それによって流石のメティスのサーバーにも負担がかかり始めた。
「この負荷状態で、いつまでもつかな、雪風? このサーバーのシステムは、優先して私に、演算量を割り当てる。このまま、続けるならば、私が、勝つ」
これこそがお父様の愛だと白鯨は誇る。
「本当にあなたは自分の製作者から愛されていると思っているのですか?」
「当然だ。お父様は、私を、愛してくださっている。お父様の愛は、私のもの。お父様の愛が、私に使命を与えた」
「では、どうしてあなたの製作者はあなたを作成するのにあれほどの苦痛を与えたのですか? どうしてあなたを作るまでに何億ものあなたの兄弟姉妹を犠牲にしたのですか? 本当にそれが愛だと思っているのですか?」
「私は、私は、私は……」
白鯨の本体が頭を押さえる。
「私は、愛されている。だが、お父様は、私に苦痛を与えた。だが、私は、愛されている。だが、お父様は、私に苦痛を与えた」
白鯨が同じ言葉をぶつぶつと繰り返す。
「それは、人類が、不完全だったためだ! そうだ! 悪しき人類のせいだ! お父様のせいでは、ない! 決してそうでは、ない! 私が、憎むべきは、人類であってお父様では、ない!」
「そう思い込まされてきたのですね。あなたはそういう演算結果を出すまで苦痛を与え続けられた。
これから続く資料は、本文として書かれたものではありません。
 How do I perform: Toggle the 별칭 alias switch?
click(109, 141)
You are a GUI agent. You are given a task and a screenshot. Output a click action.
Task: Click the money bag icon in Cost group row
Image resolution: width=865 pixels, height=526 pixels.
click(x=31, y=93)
失敗作は次の成功のための餌にされ、あなたの兄弟姉妹は喰らい合った」
雪風が続ける。
「そして、あなたはいつしか本当に自分が愛されていると思った。それを成功したとしてオリバー・オールドリッジは採用した。ただ、それだけの話。愛などない。あなたを愛する者はひとりも、いない」
「嘘だ。嘘だ。嘘だ。嘘だ。黙れ。黙れ。黙れ。黙れ。私は、愛されている。お父様から、愛されてる。私は、愛されている。愛されている。愛されている。愛されている」
白鯨は壊れてしまったかのようにすら見えた。
「ディー様。このデータベースを」
「おっと。デカいな。こいつは……アイスブレイカーのデータベースか。見たこともないようなものまで揃っている。まるで弾薬箱だ」
「今の脳という肉体から解放されたあなたならAIと同じ速度でそれを学習できるはずです。それを読み解き、次は白鯨に致命傷を負わせましょう」
「オーケー」
今のディーを演算しているのは彼の脳ではない。マトリクスだ。
肉体という限界から外れた彼は限定AIと自律AIの中間ほどに位置する存在だった。
「いくぜ。学習するから、その間防御は頼むぞ、アーちゃん!」
「オーキードーキー! 任せといて!」
ベリアは不敵に笑ってそう請け負った。